▶ [PROMPT]
Quote the entries below word for word, starting at the line that contains "The width and" and stopping after the line that contains "(1536, 890).". Omit the pictures.

▶ [MATERIAL TO PROCESS]
==================================================

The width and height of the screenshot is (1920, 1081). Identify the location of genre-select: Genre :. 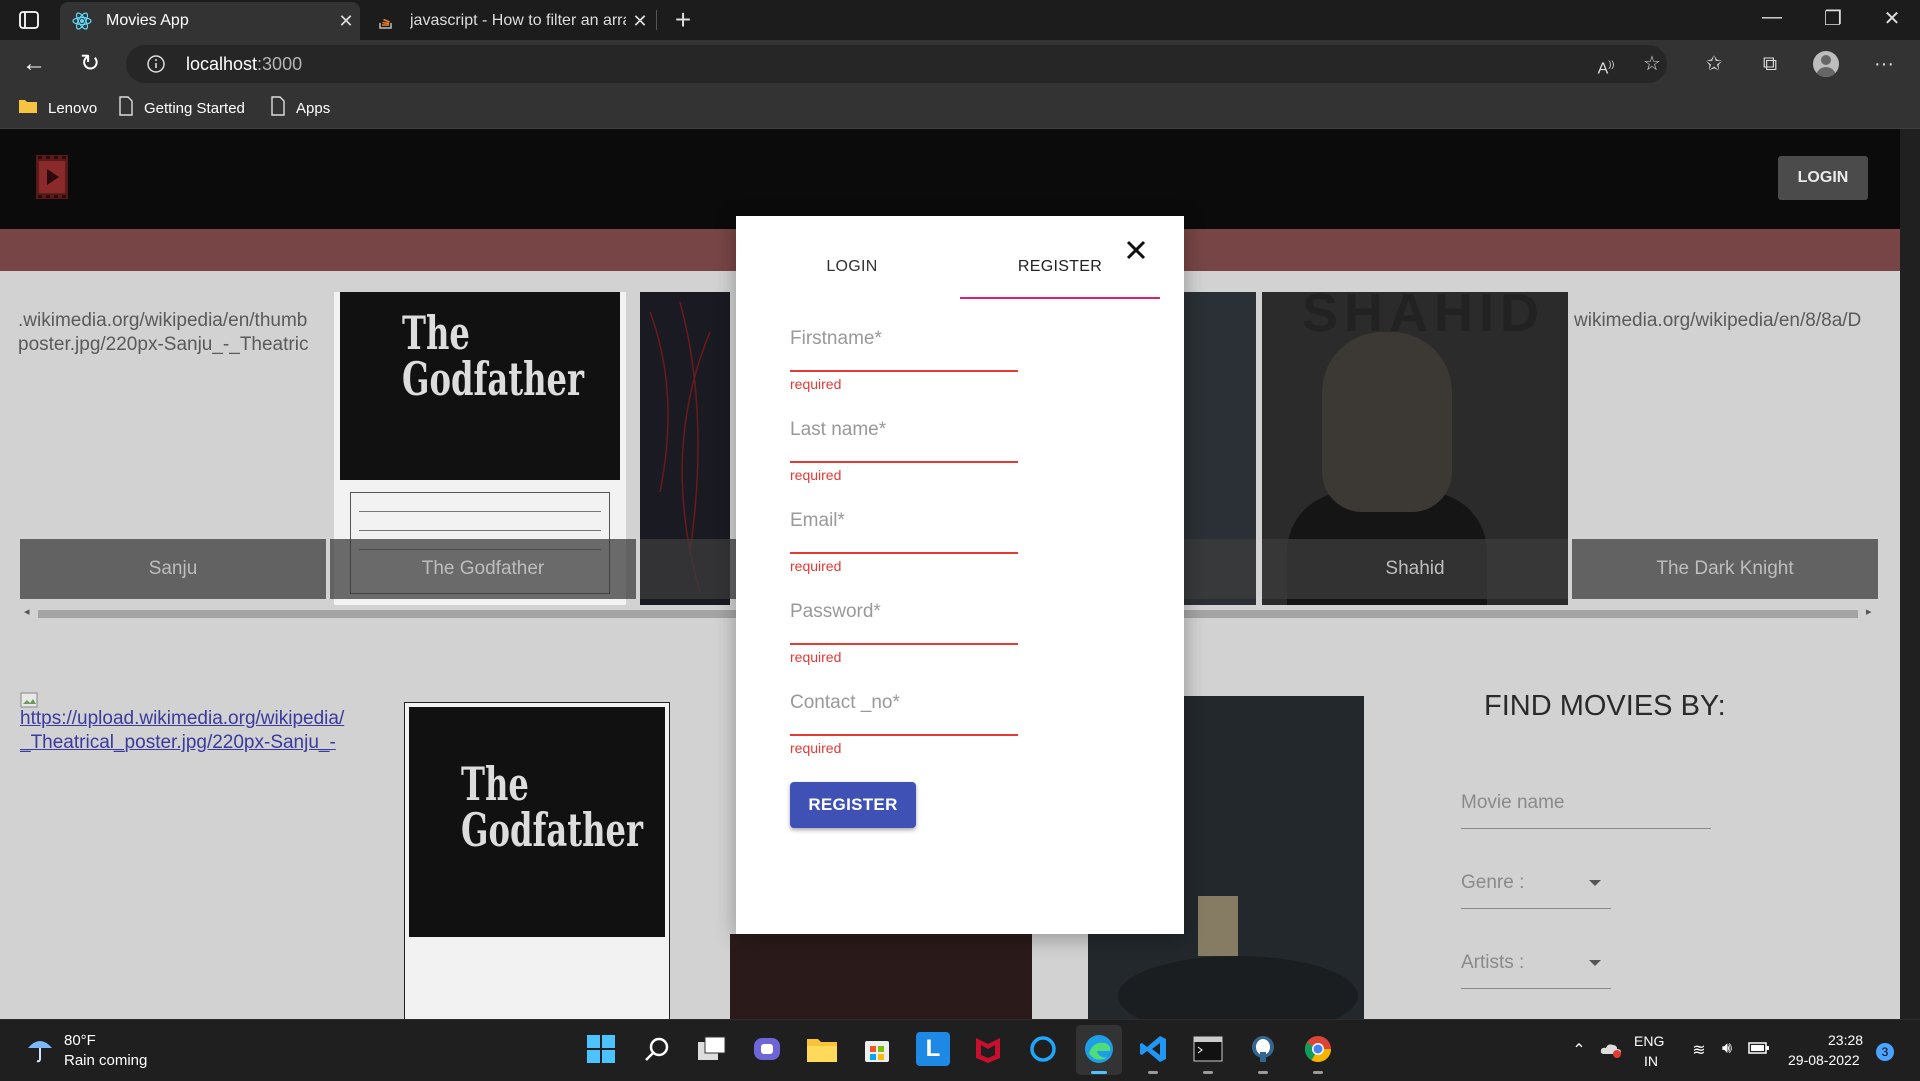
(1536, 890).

==================================================

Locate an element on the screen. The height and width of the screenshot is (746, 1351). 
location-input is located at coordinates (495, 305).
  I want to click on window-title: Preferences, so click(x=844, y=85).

==================================================

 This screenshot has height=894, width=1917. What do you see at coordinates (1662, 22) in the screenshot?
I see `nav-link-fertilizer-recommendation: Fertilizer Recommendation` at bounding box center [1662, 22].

==================================================

▶ [COMPLETED TASK]
The width and height of the screenshot is (1920, 1081). Identify the location of genre-select: Genre :. 
(1536, 890).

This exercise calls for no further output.